But have to comment on the recent article in MuzzleBlast magazine
I was disappointed in the article too, Don. Mr. Woodfill seemed to regurgitate much of what John Baird had written almost 50 years ago.
For example, Mr. Woodfill states, “the Medina Hawken rifle consists of an 1830s made J. & S. Hawken half stock rifle, with an 1860s S. Hawken barrel and a store-bought 1859 Meier lock.”
John Baird had written in his first book, “The lock is marked A. Meier, St. Louis, and Hanson speaks of Adolphus Meier as being listed as a dealer in guns and pistols in St. Louis in 1859.” Baird’s reference was Charles E. Hanson, Jr.’s 1960 book
The Plains Rifle, pages 61-62.
Had Mr. Woodfill read Hanson’s
The Hawken Rifle: Its Place In History, he would have noticed on page 78 that Adolphus Meier was advertising in the
Missouri Republican newspapers in St. Louis as early as 1838. Hanson has Meier arriving in St. Louis in March 1837 (Hanson pg 37). The Medina Hawken could have been built in the 1830s with an Adolphus Meier lock, though not 1833.
Mr. Woodfill also relied heavily on Zethyl Gates’ small biography on Mariano Medina—almost to the point of plagiarism.
Gates:
It is reasonable to assume that Mariano helped Charles Autobees with the pack mules carrying liquid cargo to the fur forts and that he made the trip to St. Louis with him. We know Mariano first visited St. Louis in 1833.
Woodfill:
Mariano helped Charley with the pack mules carrying the liquid cargo to the fur forts, and accompanied him on Mariano’s first visit to St. Louis in 1833.
Mrs. Gates source for Mariano’s first trip to St. Louis is an 1878 article in the Denver
Rocky Mountain News and an undated article in the
Longmont Post. They are likely just repeating A. H. Jones’ recollection of when he thinks Medina acquired his rifle.
Mrs. Gates has a fanciful story of Medina being taken in by Charles Autobees and teaching Medina the “way of the Mountain Man”.
According to James E. Perkins,
Tom Tobin: Frontiersman, Charles Autobees (half-brother of Tom Tobin) was in the Idaho-Wyoming area in 1833 and on the payroll at Fort Hall until January 1836. He went to New Mexico after that. Perkins has Autobees working for Simeon Turley in the summer of 1836 and delivering whisky to the fur forts on the South Platte—Fort Vasquez and Fort Lupton.

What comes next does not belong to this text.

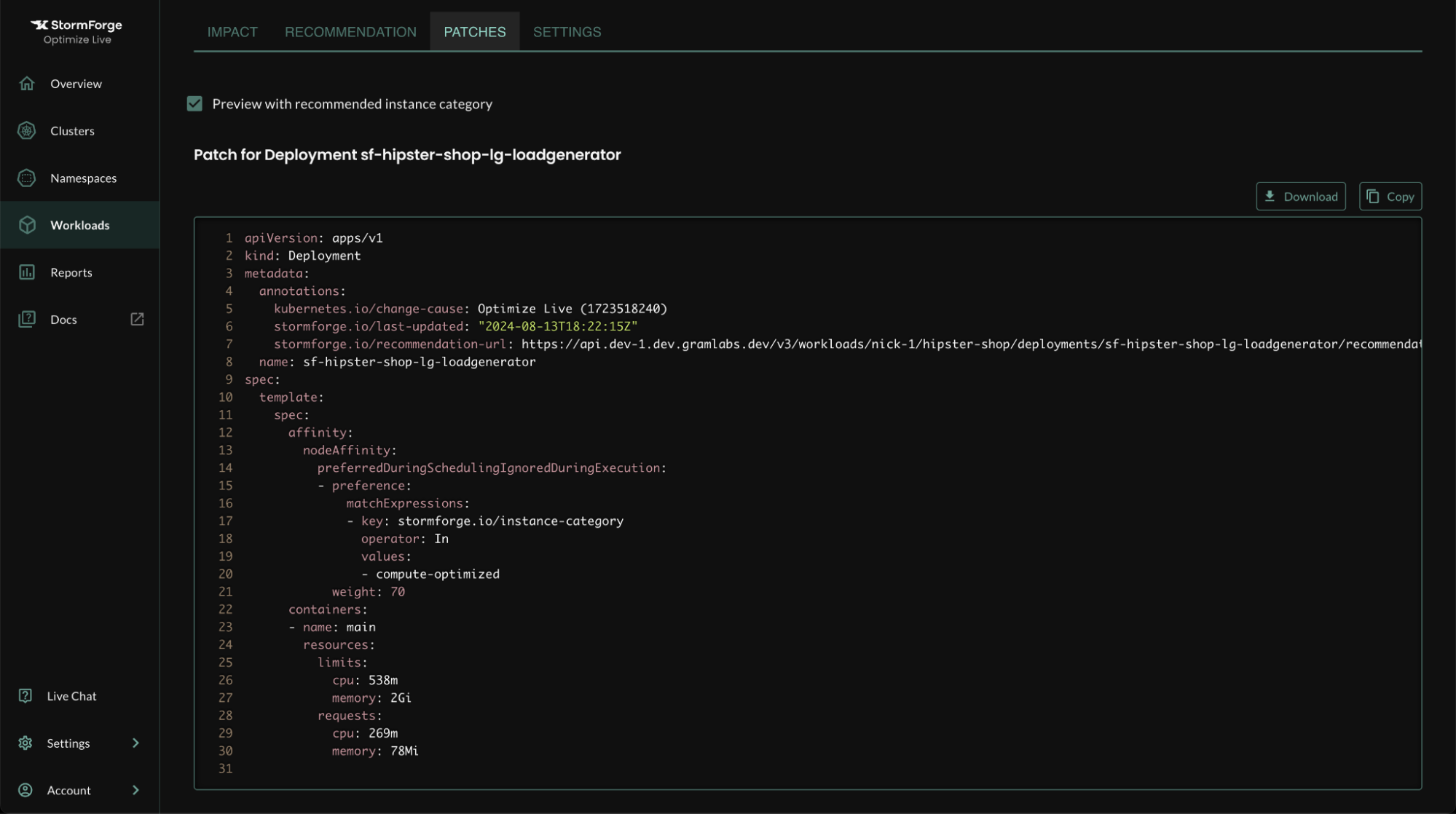Viewport: 1456px width, 814px height.
Task: Copy the patch YAML to clipboard
Action: [x=1390, y=197]
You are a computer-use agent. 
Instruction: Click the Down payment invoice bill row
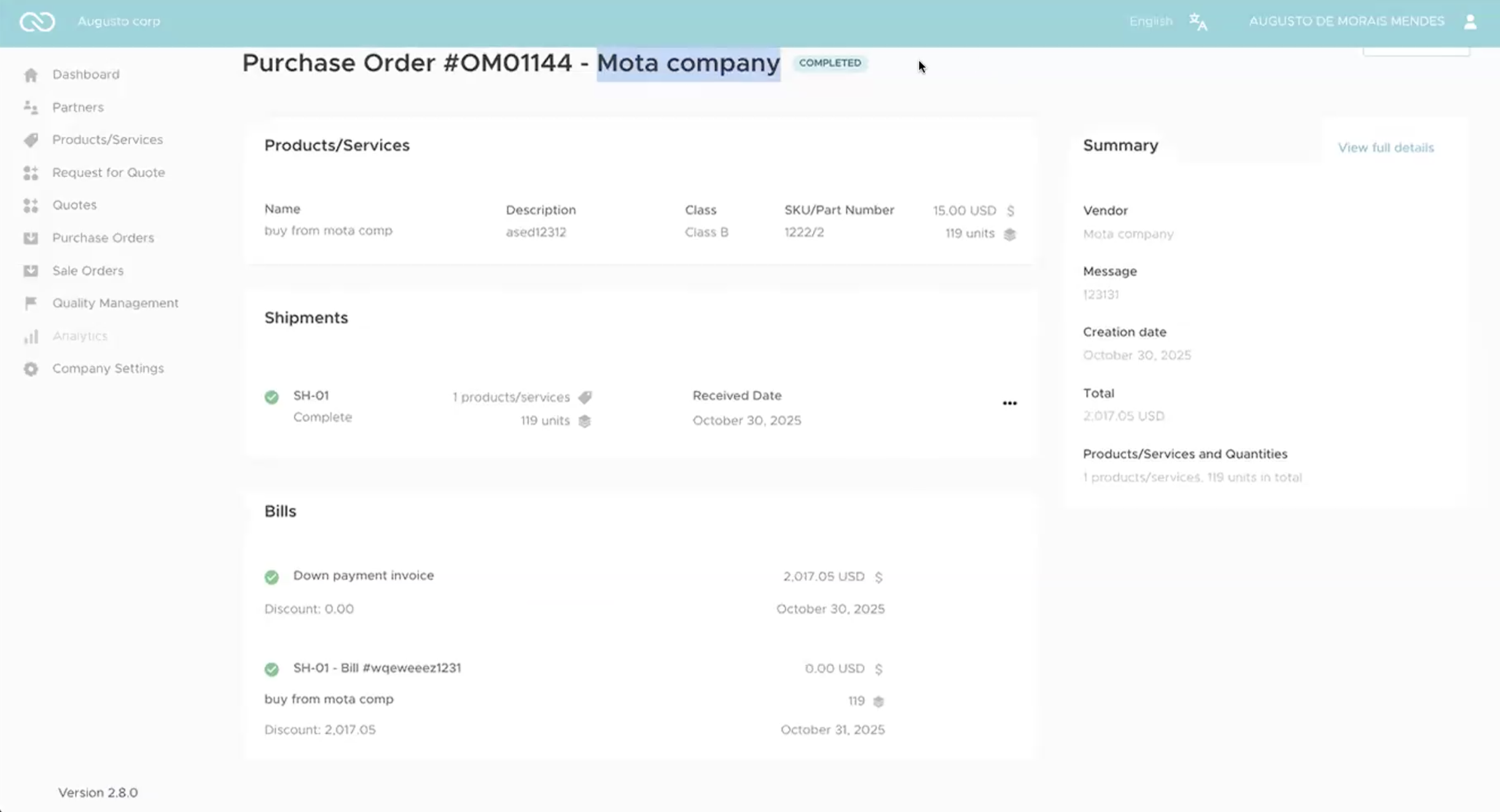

He supposedly made the first trip to St. Louis for Turley in the spring of 1837.
It is possible that Autobees and Medina crossed paths in the Taos area in the late 1830s, but we have no documentation to this effect. If Medina accompanied Autobees to St. Louis, it would have been in 1837, at the earliest, not 1833.
In reality, we know nothing of Mariano Medina’s trips to St. Louis or his early years in the Rocky Mountains as a trapper.